Back in 2023, Infinity Train creator Owen Dennis and Star Trek: Lower Decks animation studio Titmouse announced they were working on an animated series adaptation of Innersloth’s mega-popular sci-fi multiplayer deduction game, Among Us, for CBS. The following year, we learned it would have a pretty stacked cast of voice actors, including Ashley Johnson and Elijah freaking Wood. But not a peep has been heard about the show since. In its apparent absence, a new Crunchyroll show has decided, quite randomly, to step up to the plate and release what’s ostensibly anime Among Us.
Okay, technically, Gnosia, animated by studio Domerica, is an anime adaptation of an entirely different game, a visual novel of the same name. But ostensibly—it’s anime Among Us. Its premise, like the game, is a crew of strangers on a spaceship who must vote on which among them is a Gnosia.
“Gnosia” is basically the made-up anime jargon name for an Among Us imposter. There are a lot of accusations thrown at the slightest suspicious statements made by each person and so on, but the only difference is that instead of kicking the accused out of an airlock, they’re put into deep freeze. Should everyone fail, the Gnosia wins and eradicates humanity. Womp womp.

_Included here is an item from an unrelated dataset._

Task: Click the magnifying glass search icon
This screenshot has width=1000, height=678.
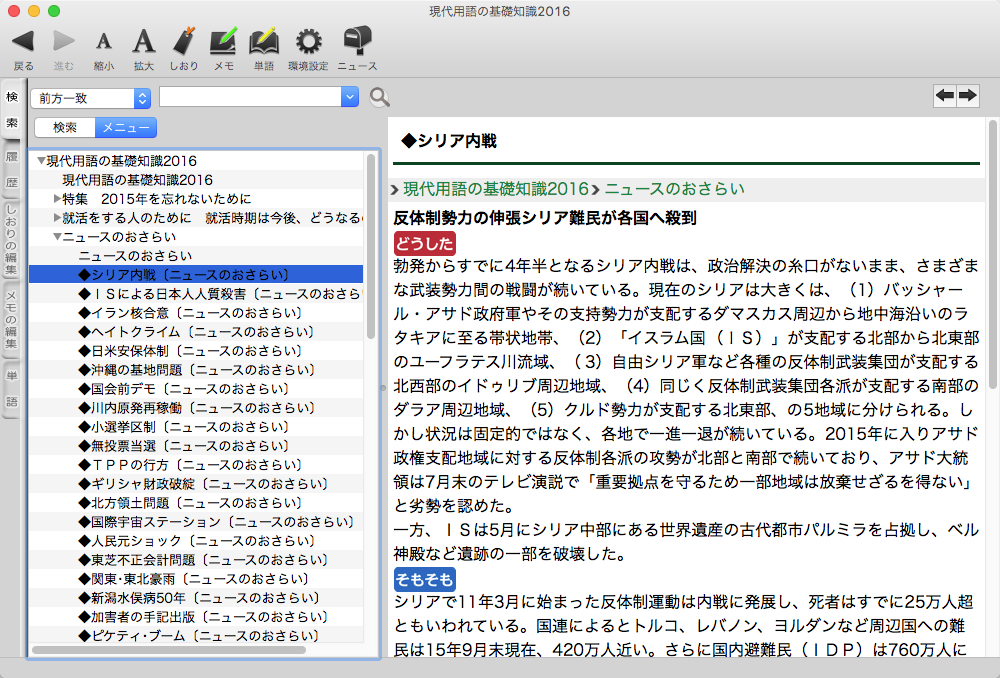Action: (379, 97)
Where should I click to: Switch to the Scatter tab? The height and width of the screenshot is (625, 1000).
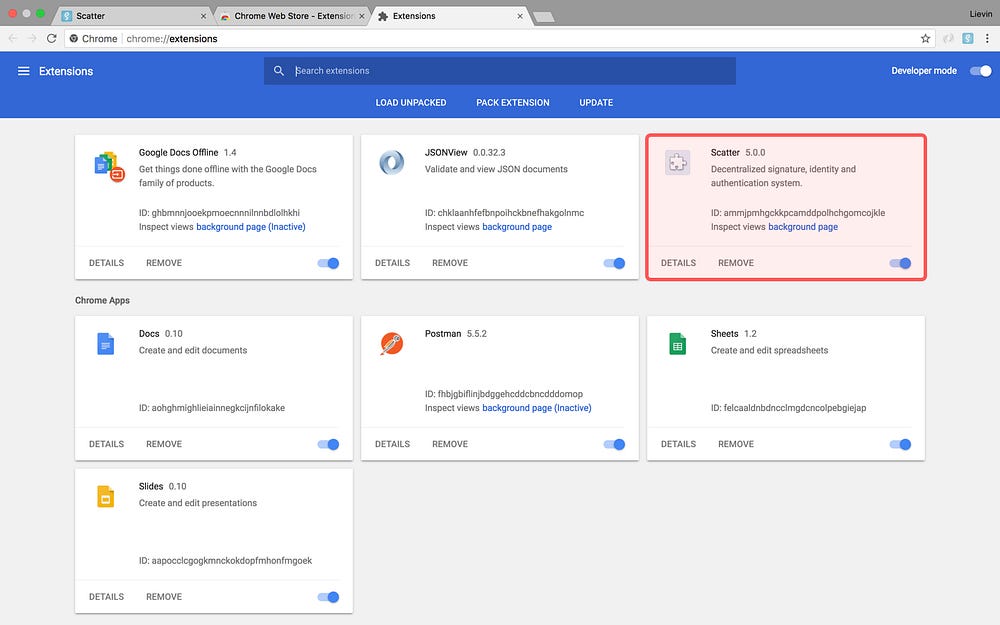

The show proper follows Yuuri, a stand-in for viewers, with the added contrivance that, despite suffering from amnesia about how he got here, he’s also stuck in a time loop where he’s forced to reenact the whole rigmarole from episode to episode, with new roles and casts of characters added to the mix. In non-anime speak: the show shoehorns a plot reason to emulate what iPad kiddos and Twitch streamers have been doing for the past eight years, insisting upon one more round of playing Innersloth’s The Thing-inspired game.
On the whole, while the show doesn’t necessarily feel like it has a ton of rewatch value by virtue of its episodes resetting—like Among Us—with secret roles shuffled about amongst its rotating slot of anime character archetypes, the show is an inoffensive time waster for those curious about how the phrase “anime Among Us” would play out.
I’m especially partial to the English dub because its cast leans heavily into how much like Among Us its premise is, with some pretty funny line reads among the screams, subterfuge, double-crosses, and gentle reassurances that oscillate from episode to episode.
Instead of each episode ending with an asspull before hitting reset, the ensuing guessing game to find out which crewmember is sus is a mystery viewers can play along with Yuuri. It also doesn’t hurt that its characters, save for a rare few, have pretty striking designs, making them appealing to any anime fan. There’s even a generic-looking alien and a talking dolphin rolling around in a little scooter thrown into the mix, adding even more suspicion on who is and isn’t “human” from episode to episode. The show is also pretty clever in how it has characters draw Danganronpa-esque conclusions and misdirects, throwing doubt on who is or isn’t the baddie.
What’s more, Gnosia is a fall 2025 anime, which, for the layman anime viewer, means the show has an ample number of episodes for folks to binge-watch, dubbed and subbed (we don’t judge), until it runs out of narrative yarn to spin.